### EXERCISE BRIEF:
Render the records from the line containing "This screenshot has height=202, width=282." up to and including the line containing "This screenshot has width=240, height=120." as a Markdown table with a Row column holding each line's number and a Line column holding the line itself, leaving out any blank lines.

** Begin GIVEN RECORDS **

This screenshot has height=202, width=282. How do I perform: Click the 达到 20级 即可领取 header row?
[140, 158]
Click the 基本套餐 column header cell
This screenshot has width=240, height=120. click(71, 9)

** End GIVEN RECORDS **
** Begin GIVEN RECORDS **

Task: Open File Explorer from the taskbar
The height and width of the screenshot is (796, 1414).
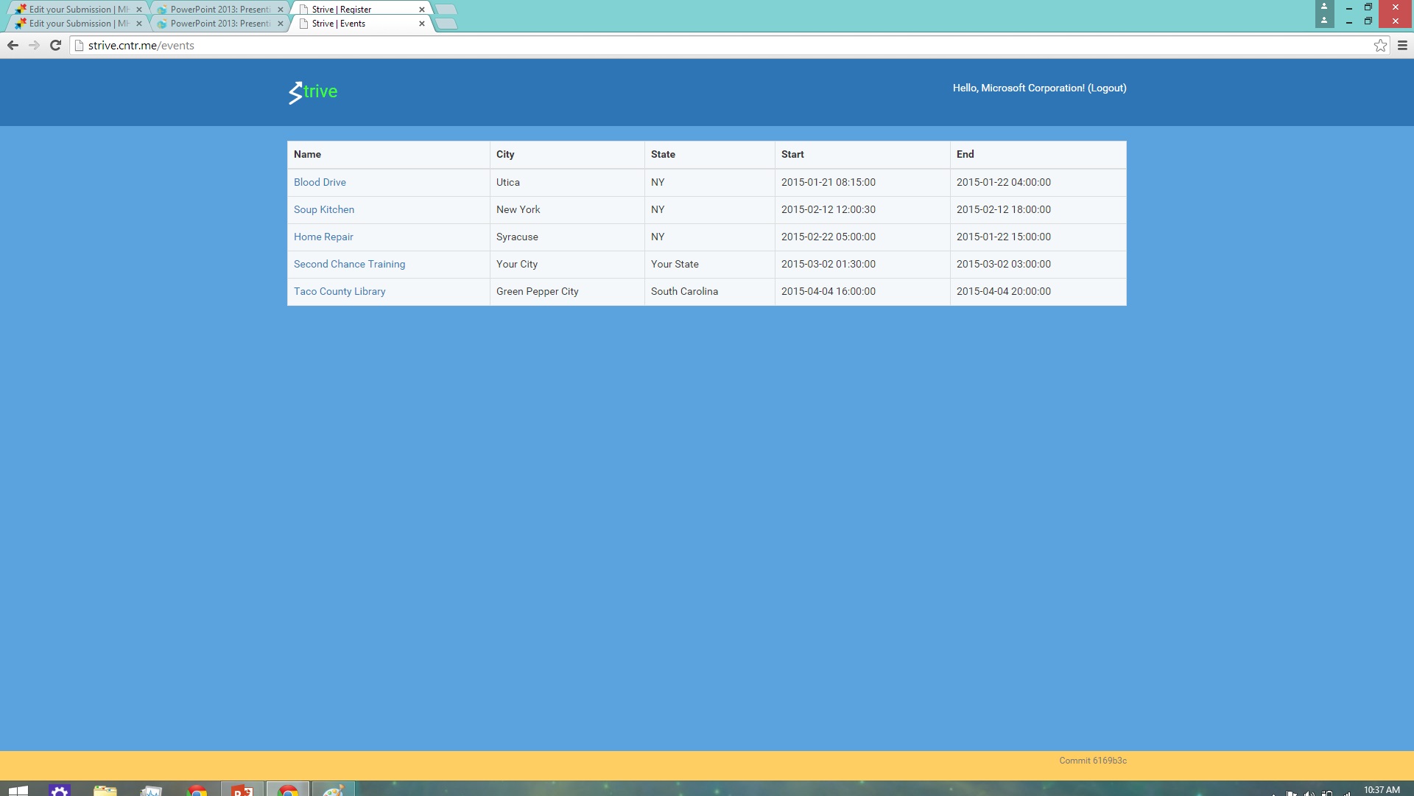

** End GIVEN RECORDS **

### RESULT BELOW:
| Row | Line |
|---|---|
| 1 | This screenshot has height=202, width=282. How do I perform: Click the 达到 20级 即可领取 header row? |
| 2 | [140, 158] |
| 3 | Click the 基本套餐 column header cell |
| 4 | This screenshot has width=240, height=120. click(71, 9) |